We have called this house, the palace of Diego Columbus, but it must have been constructed either by his father, the admiral, or his uncle Bartholomew, the Adelantado, as we read that when Diego came out, after his father’s death, to assume the viceroyalty, he found it ready built at his hand. Its blackened walls and dirt-filled saloons, now in the midst of a squalid purlieu of the modern city, must have witnessed many a scene of revelry in its day, as Oviedo tells us, that when the young admiral was restored to the honors and command of his father, he brought out to his new government, with him, some of the most elegant young women of Spain, as a sort of maids of honor to his own beautiful young wife—the marriage portions of all of whom he undertook to provide. And that in due time these young women were all happily bestowed upon gallant knights and wealthy planters.
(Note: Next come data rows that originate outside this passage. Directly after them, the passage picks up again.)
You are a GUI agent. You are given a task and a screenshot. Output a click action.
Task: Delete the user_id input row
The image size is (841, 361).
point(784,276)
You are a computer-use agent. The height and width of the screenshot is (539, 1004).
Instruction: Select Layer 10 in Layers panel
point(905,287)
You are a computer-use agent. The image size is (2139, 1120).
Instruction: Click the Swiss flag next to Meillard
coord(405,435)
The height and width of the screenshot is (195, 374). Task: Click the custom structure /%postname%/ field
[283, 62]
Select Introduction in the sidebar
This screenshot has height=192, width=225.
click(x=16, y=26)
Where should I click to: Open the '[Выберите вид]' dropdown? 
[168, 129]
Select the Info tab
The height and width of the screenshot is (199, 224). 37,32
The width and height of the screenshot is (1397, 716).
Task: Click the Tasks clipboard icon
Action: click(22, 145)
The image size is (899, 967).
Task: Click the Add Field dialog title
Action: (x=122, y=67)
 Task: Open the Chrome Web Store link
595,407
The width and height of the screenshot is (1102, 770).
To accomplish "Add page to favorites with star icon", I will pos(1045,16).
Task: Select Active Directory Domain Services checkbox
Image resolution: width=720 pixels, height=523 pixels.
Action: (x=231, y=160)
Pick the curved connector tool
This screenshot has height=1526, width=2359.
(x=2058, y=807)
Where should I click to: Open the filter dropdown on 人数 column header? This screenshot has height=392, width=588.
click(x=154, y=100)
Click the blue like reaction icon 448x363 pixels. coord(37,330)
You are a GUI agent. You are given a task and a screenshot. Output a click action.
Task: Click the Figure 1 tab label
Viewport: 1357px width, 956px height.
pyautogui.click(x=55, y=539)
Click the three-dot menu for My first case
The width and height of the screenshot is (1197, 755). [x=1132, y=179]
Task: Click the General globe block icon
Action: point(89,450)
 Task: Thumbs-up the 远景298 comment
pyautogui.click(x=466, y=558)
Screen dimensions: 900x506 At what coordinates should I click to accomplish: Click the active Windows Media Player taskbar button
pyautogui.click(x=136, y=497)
There, now, reader, we have taken a stroll through the classical old city of St. Domingo—a piece of good fortune, which falls to the lot of very few. Its romantic history seems to have been forgotten; it has fallen into the hands of a mongrel race of blacks and whites, and is rarely visited for any other purpose than that of trade. The negro and the mulatto in this oldest of American cities are thought rather more of than the white man, and the Yankee skipper finds in it, a congenial mart, in which to vend his cheese and his codfish, and distribute his tracts—political and moral—and put forth his patent medicines!

We did not get under way, the next morning, until eight o’clock, as the supplies from the butchers and fruiterers could not be gotten on board at an earlier hour. Bartelli came off from the market, loaded as usual, bringing with him a bunch of wild pigeons, very similar to those found in our forests, and some excellent cigars. The flavor of the latter is not quite equal to those of the Havana, but they are mild and pleasant smokers. He brought off, also, a specimen of the Haytian paper money, worth five cents on the dollar. Like the American greenback, it is the offshoot of revolution and political corruption.